SQL Execution plan is one of the core technologies of relational database, which represents the data access algorithm when SQL executes. As business requirements become more complex, table data is growing, programmers are getting lazy, and SQL needs to support very complex business logic, but SQL needs to improve performance, so good relational databases, in addition to the need to support complex SQL syntax and more functions, There is also a need for an excellent algorithm library to improve SQL performance.

2.2, to return less data

Reducing the return of data is also an important means of optimization, there are two main methods of paging and returning only the required fields.

(1) Paging

Page totals include three ways of paging: client paging, server-side paging, database paging.

Contact Us

The content source of this page is from Internet, which doesn't represent Alibaba Cloud's opinion; products and services mentioned on that page don't have any relationship with Alibaba Cloud. If the content of the page makes you feel confusing, please write us an email, we will handle the problem within 5 days after receiving your email.

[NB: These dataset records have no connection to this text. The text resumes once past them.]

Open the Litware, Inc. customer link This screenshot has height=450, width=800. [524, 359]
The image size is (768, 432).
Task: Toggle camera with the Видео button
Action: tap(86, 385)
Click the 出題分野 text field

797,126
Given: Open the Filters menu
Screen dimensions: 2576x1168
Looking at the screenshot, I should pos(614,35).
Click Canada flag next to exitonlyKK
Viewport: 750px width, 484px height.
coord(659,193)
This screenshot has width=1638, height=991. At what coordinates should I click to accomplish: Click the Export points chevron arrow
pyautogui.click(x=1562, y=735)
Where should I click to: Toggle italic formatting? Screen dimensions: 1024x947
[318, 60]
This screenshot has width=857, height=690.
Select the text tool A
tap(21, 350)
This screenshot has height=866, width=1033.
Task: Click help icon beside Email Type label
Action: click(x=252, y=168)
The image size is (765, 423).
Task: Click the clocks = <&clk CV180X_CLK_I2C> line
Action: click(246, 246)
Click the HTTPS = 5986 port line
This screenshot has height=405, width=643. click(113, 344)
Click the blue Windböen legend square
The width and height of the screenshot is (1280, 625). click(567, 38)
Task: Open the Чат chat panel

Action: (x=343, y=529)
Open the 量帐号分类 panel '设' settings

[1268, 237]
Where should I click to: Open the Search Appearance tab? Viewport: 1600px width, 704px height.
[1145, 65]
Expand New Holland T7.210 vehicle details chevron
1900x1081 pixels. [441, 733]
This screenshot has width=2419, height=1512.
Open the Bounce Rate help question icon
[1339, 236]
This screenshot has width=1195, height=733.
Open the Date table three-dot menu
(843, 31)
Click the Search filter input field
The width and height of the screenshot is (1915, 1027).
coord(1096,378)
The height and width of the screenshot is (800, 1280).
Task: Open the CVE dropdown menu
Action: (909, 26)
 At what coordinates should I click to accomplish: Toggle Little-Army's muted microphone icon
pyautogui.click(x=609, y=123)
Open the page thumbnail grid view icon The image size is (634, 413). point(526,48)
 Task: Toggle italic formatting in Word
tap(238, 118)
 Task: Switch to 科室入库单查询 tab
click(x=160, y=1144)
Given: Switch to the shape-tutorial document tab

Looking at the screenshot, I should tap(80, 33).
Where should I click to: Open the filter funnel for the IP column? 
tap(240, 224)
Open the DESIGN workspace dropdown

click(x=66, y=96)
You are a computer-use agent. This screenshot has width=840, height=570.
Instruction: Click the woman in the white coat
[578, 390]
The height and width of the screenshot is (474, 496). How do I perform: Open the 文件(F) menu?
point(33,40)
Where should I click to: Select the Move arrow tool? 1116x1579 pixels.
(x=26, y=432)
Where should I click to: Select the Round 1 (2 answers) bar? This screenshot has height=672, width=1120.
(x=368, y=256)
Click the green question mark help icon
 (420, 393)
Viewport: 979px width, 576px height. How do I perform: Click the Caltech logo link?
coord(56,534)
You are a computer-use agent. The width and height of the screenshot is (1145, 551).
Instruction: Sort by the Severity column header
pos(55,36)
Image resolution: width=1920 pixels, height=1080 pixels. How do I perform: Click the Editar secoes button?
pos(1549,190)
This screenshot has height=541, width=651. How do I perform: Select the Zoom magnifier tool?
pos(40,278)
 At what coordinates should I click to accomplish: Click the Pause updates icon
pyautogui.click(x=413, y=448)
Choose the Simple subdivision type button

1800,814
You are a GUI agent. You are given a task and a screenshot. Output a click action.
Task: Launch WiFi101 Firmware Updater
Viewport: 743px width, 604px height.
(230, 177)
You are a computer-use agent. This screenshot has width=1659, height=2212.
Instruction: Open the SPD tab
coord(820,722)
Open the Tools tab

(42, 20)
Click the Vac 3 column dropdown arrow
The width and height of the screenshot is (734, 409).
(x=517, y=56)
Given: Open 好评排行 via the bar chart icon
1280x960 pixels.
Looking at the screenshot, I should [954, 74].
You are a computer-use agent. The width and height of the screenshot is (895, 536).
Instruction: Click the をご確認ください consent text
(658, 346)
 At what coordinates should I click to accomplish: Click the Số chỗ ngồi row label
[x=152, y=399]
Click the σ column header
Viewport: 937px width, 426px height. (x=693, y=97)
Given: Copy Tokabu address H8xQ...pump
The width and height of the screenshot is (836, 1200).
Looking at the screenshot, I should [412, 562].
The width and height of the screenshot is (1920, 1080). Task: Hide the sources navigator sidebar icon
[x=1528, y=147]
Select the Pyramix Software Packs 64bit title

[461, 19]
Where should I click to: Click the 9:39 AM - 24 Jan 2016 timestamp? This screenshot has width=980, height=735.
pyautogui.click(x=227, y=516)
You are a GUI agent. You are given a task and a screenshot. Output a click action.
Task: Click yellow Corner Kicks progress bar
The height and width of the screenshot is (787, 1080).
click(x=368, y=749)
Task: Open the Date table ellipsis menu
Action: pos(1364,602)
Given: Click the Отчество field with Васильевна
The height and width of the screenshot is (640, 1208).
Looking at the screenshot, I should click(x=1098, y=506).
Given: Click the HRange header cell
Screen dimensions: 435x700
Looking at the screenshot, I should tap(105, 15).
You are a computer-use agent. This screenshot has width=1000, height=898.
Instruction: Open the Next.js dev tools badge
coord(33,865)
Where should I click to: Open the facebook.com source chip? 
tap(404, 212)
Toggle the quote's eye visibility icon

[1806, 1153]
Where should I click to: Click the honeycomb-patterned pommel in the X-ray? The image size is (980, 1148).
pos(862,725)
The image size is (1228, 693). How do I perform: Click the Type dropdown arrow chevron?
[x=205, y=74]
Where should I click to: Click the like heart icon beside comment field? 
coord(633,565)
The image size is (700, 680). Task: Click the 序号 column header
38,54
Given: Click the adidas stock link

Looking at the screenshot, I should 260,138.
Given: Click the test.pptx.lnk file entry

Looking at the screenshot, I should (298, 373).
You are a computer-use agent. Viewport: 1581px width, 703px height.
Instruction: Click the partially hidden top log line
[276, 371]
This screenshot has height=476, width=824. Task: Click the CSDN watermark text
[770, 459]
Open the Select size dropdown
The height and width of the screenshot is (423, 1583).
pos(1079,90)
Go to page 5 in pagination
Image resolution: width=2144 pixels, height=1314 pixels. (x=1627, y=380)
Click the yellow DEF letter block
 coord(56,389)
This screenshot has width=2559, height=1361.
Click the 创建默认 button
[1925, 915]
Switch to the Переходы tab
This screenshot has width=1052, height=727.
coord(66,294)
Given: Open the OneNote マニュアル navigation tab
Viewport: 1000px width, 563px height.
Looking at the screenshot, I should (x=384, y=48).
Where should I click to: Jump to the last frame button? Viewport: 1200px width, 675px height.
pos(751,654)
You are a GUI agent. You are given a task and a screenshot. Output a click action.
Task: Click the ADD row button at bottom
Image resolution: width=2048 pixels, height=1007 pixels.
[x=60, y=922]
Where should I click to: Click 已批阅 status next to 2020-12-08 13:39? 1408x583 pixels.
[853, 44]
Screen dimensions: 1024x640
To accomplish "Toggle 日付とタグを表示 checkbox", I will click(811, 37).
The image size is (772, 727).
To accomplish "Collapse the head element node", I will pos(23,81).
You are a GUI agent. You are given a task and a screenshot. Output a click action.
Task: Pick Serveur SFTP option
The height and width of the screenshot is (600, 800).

If you find any instances of plagiarism from the community, please send an email to: info-contact@alibabacloud.com and provide relevant evidence. A staff member will contact you within 5 working days.

A Free Trial That Lets You Build Big!

Start building with 50+ products and up to 12 months usage for Elastic Compute Service

  • Sales Support

    1 on 1 presale consultation

  • After-Sales Support

    24/7 Technical Support 6 Free Tickets per Quarter Faster Response

  • Alibaba Cloud offers highly flexible support services tailored to meet your exact needs.